The U.S. bishops said Friday they are disappointed by a Supreme Court ruling which limits the Environmental Protection Agency’s ability to regulate greenhouse gas emissions from power plants.

“The Catholic bishops of the United States have long-supported the EPA’s ability to regulate greenhouse gases in order to address climate change,” read a July 1 statement from Archbishop Paul Coakley of Oklahoma City, chair of the U.S. bishops’ domestic justice committee.

“We are, therefore, disappointed today that following the Supreme Court’s interpretation of the Clean Air Act the EPA will have significantly restricted authority to regulate greenhouse gases from power plants.”

In its 6-3 decision in West Virginia v. EPA on June 30, the court ruled that the Clean Air Act does not explicitly give the EPA wide-ranging power to regulate the entire energy industry.

“A decision of such magnitude and consequence rests with Congress itself, or an agency acting pursuant to a clear delegation from that representative body,” Chief Justice John Roberts wrote in the majority opinion. 

The EPA’s regulations, he said, were an example of “agencies asserting highly consequential power beyond what Congress could reasonably be understood to have granted.”

Coakley wrote that “both reasonable regulation and legislation are critical for addressing the threat and challenges of climate change.
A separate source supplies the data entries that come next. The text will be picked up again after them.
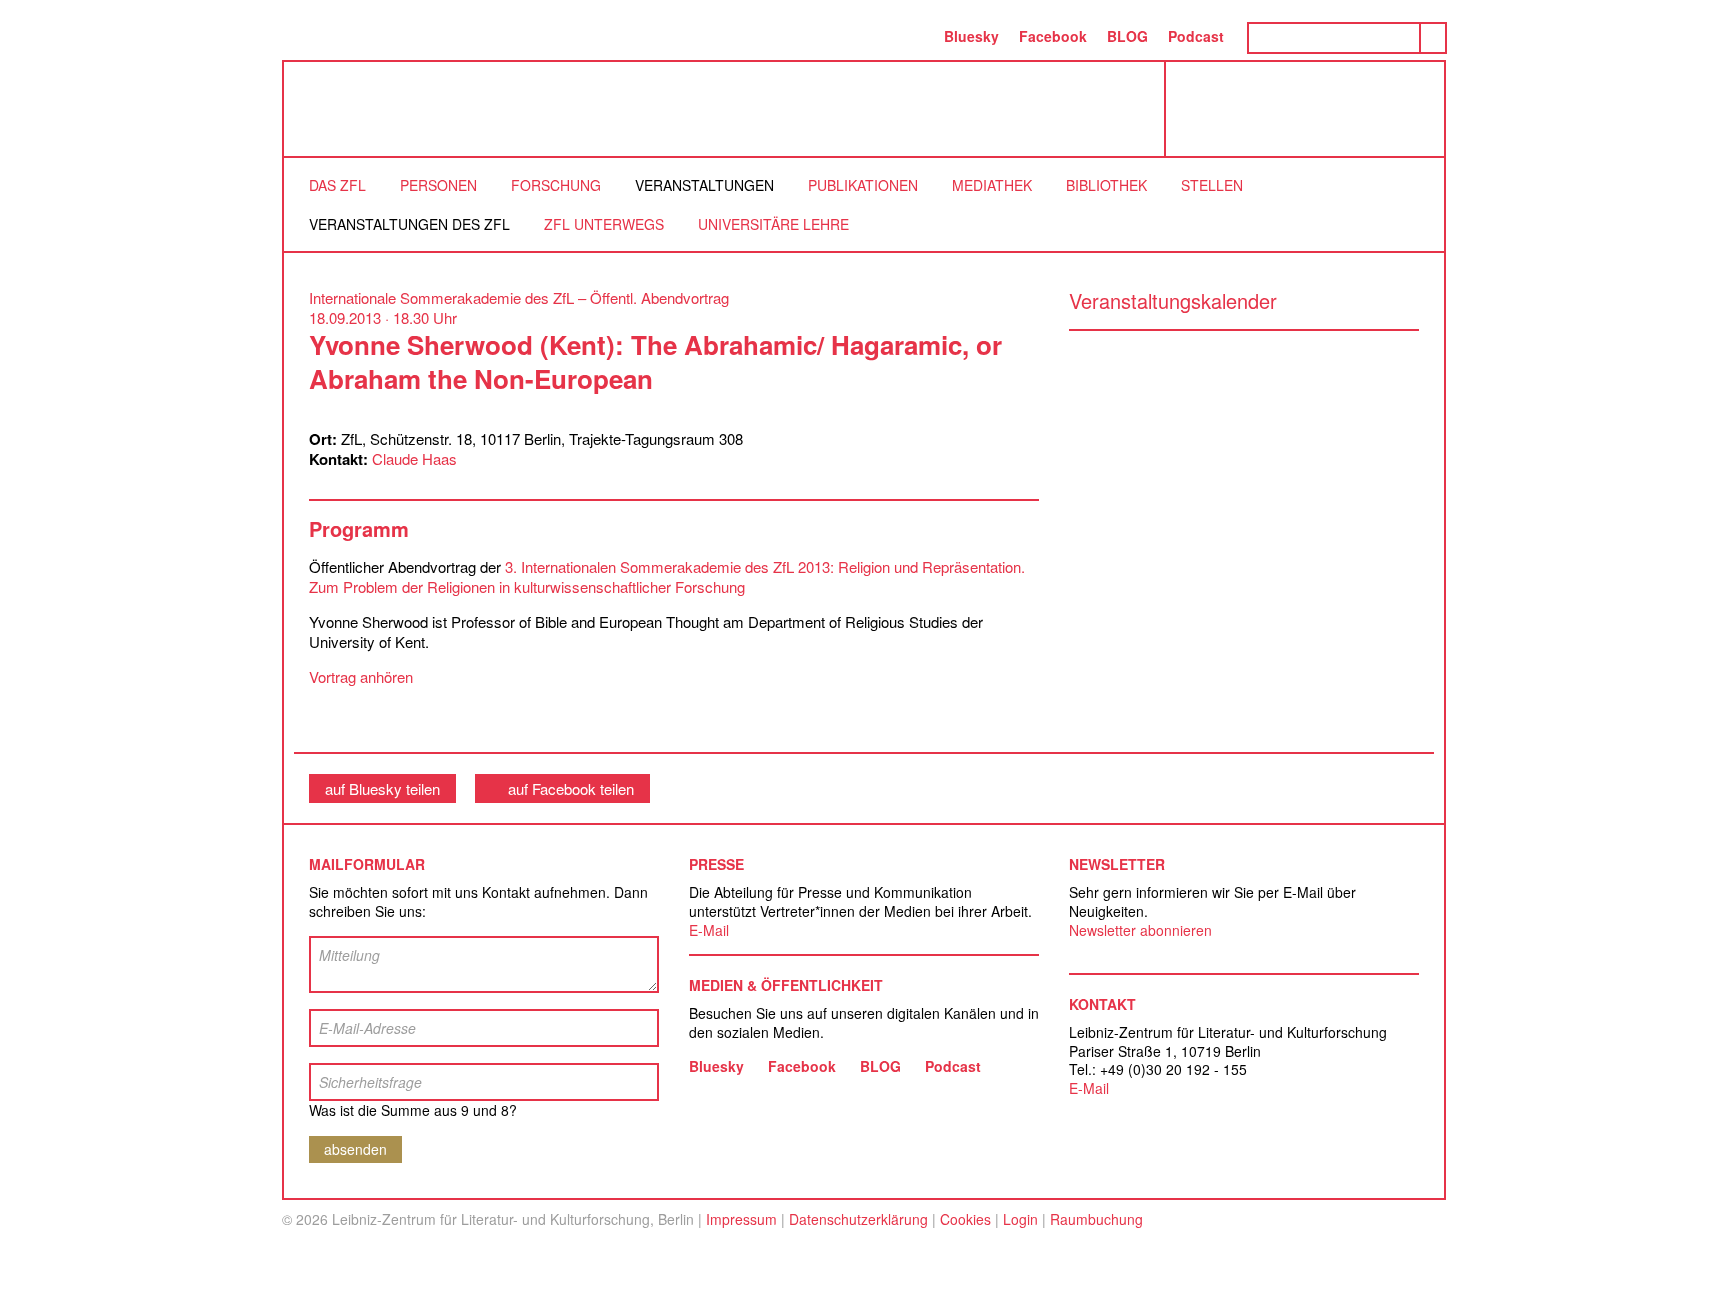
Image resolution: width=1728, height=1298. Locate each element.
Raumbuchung (1096, 1219)
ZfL (334, 109)
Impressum (741, 1219)
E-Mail (709, 930)
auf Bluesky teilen (382, 788)
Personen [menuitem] (438, 185)
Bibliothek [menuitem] (1106, 185)
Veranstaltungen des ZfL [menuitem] (409, 224)
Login (1020, 1219)
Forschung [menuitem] (556, 185)
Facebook (1053, 36)
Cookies (965, 1219)
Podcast (1196, 36)
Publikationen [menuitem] (863, 185)
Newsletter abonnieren (1140, 930)
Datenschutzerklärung (858, 1219)
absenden (355, 1149)
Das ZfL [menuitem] (337, 185)
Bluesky (971, 36)
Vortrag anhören (361, 676)
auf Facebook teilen (571, 788)
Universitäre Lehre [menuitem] (773, 224)
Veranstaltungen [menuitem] (704, 185)
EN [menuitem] (913, 36)
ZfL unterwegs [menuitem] (604, 224)
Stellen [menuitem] (1212, 185)
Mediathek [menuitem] (992, 185)
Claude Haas (414, 458)
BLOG (1127, 36)
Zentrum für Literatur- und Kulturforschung (1310, 116)
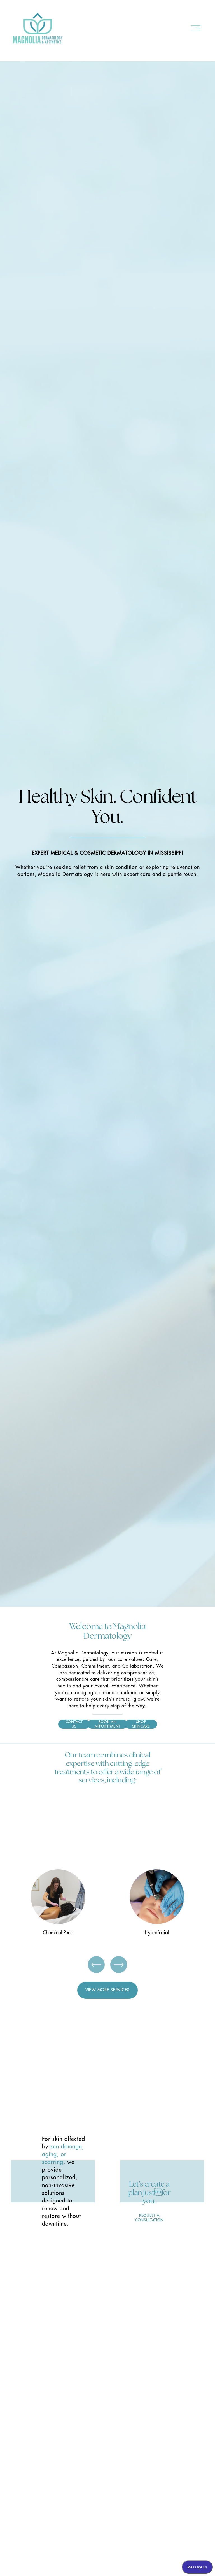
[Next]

We call upon Congress to give the EPA the necessary authority to meaningfully regulate greenhouse gases.”

He quoted a 2018 memo from the U.S. bishops’ office of general counsel to the administrator of the EPA urging that the agency has “both the statutory authority and responsibility to take regulatory action… It is hard to foresee a scenario, under current economic and technological conditions, in which the EPA faithfully carries out its mandate to protect the public health from greenhouse gases without significantly affecting political and economic realities.”

Laudato si’, Pope Francis’ 2015 encyclical on care for our common home, covered a wide range of topics in relation to the environment – from climate change, species extinction, and resource depletion, to waste, economic structures, and global inequality.

The encyclical praised St. Francis of Assisi for living out an "integral ecology" with joy and authenticity.